Verfahrenssprache: Polnisch

Vorlegendes Gericht

Wojskowy Sąd Okręgowy w Warszawie

Parteien des Ausgangsverfahrens

R. S., Prokuratura Rejonowa Warszawa-Ursynów w Warszawie

Vorlagefragen

Ist das Unionsrecht – darunter Art. 2 des Vertrags über die Europäische Union (EUV) und der darin zum Ausdruck kommende Wert der Rechtsstaatlichkeit sowie Art. 19 Abs. 1 Unterabs. 2 EUV in Verbindung mit Art. 47 der Charta der Grundrechte – dahin auszulegen, dass es nationalen Vorschriften wie den folgenden entgegensteht:

a)    Art. 233 der Ustawa o obronie Ojczyzny (Gesetz über die Landesverteidigung) vom 11. März 2022 in der durch die Ustawa o zmianie ustawy – Kodeks cywilny oraz niektórych innych ustaw (Gesetz zur Änderung des Zivilgesetzbuchs und einiger anderer Gesetze) vom 28. Juli 2023 (Dz.U. 2023, Pos. 1615) geänderten Fassung, wonach das Recht eines Richters an einem nationalen Militärgericht nach Entlassung dieses Richters aus dem beruflichen Militärdienst (u. a. weil er in Bezug auf den beruflichen Militärdienst für dauerhaft dienstunfähig erklärt wurde) im Amt als Richter an dem betreffenden Gericht zu verbleiben, aufgehoben wurde, was auch das Recht dieses Richters umfasst, den Spruchkörpern dieses Gerichts in Rechtssachen anzugehören, die ihm vor dem Inkrafttreten dieser Vorschriften zugewiesen worden sind;

b)    Art. 13 der Ustawa o zmianie ustawy – Kodeks cywilny oraz niektórych innych ustaw (Gesetz zur Änderung des Zivilgesetzbuchs und einiger anderer Gesetze) vom 28. Juli 2023 (Dz.U. 2023, Pos. 1615), wonach ein Richter an einem nationalen Militärgericht, der unter den oben beschriebenen Umständen aus dem beruflichen Militärdienst entlassen wurde, zum Zeitpunkt des Inkrafttretens der unter Buchst. a genannten Vorschriften von Gesetzes wegen in den Ruhestand versetzt wird?

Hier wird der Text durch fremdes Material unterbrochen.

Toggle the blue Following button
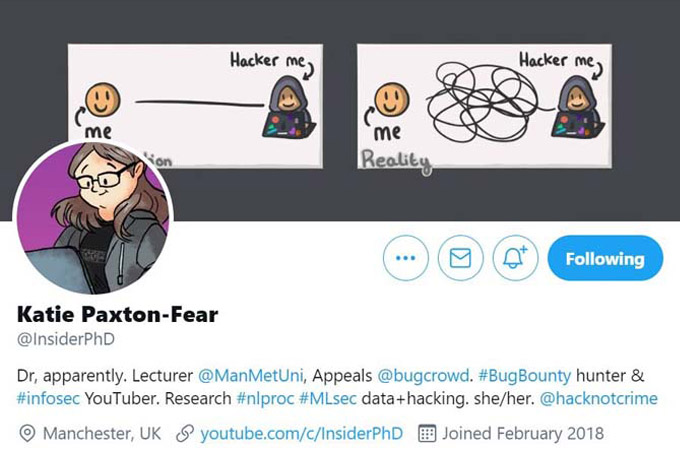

Ist es für die Beantwortung dieser Frage von Bedeutung, dass sich die in Frage 1 Buchst. b genannte Vorschrift ausschließlich an einen Richter, aus dem sich das vorlegende Gericht zusammensetzt, richtet und richten wird (sog. lex ad hominem) und dass gleichzeitig das entsprechende Recht der Staatsanwälte, wonach sie trotz ihrer Entlassung aus dem beruflichen Militärdienst auf ihrem Posten als Militärstaatsanwalt tätig bleiben dürfen, aufrechterhalten wurde?

Ist das Unionsrecht – einschließlich der in der ersten Frage genannten Vorschriften – dahin auszulegen, dass die unter den in der ersten Frage genannten Umständen von Gesetzes wegen erfolgende Versetzung eines Richters an einem nationalen Militärgericht in den Ruhestand unwirksam ist, so dass dieser Richter weiterhin dem Spruchkörper des vorlegenden Gerichts angehören kann und alle Organe des Staates, einschließlich der Organe des Gerichts, verpflichtet sind, ihm zu ermöglichen, diesem Spruchkörper weiterhin nach den bisherigen Grundsätzen anzugehören?

Ist das Unionsrecht – darunter Art. 2 EUV und der darin zum Ausdruck kommende Wert der Rechtsstaatlichkeit, Art. 4 Abs. 3 EUV und der darin zum Ausdruck kommende Grundsatz der loyalen Zusammenarbeit, Art. 19 Abs. 1 Unterabs. 2 EUV, Art. 267 AEUV und die Grundsätze der Wirksamkeit und des Vorrangs einerseits und Art. 2 EUV und der darin zum Ausdruck kommende Wert der Demokratie, Art. 4 Abs. 2 EUV und der Grundsatz der Gewaltenteilung andererseits – dahin auszulegen, dass sich das Recht bzw. die Pflicht des nationalen Gerichts, die Anwendung der nationalen Vorschriften, die Gegenstand des Vorabentscheidungsersuchens sind, einschließlich der Vorschriften mit Gesetzesrang, auszusetzen, unmittelbar aus dem Unionsrecht ergibt?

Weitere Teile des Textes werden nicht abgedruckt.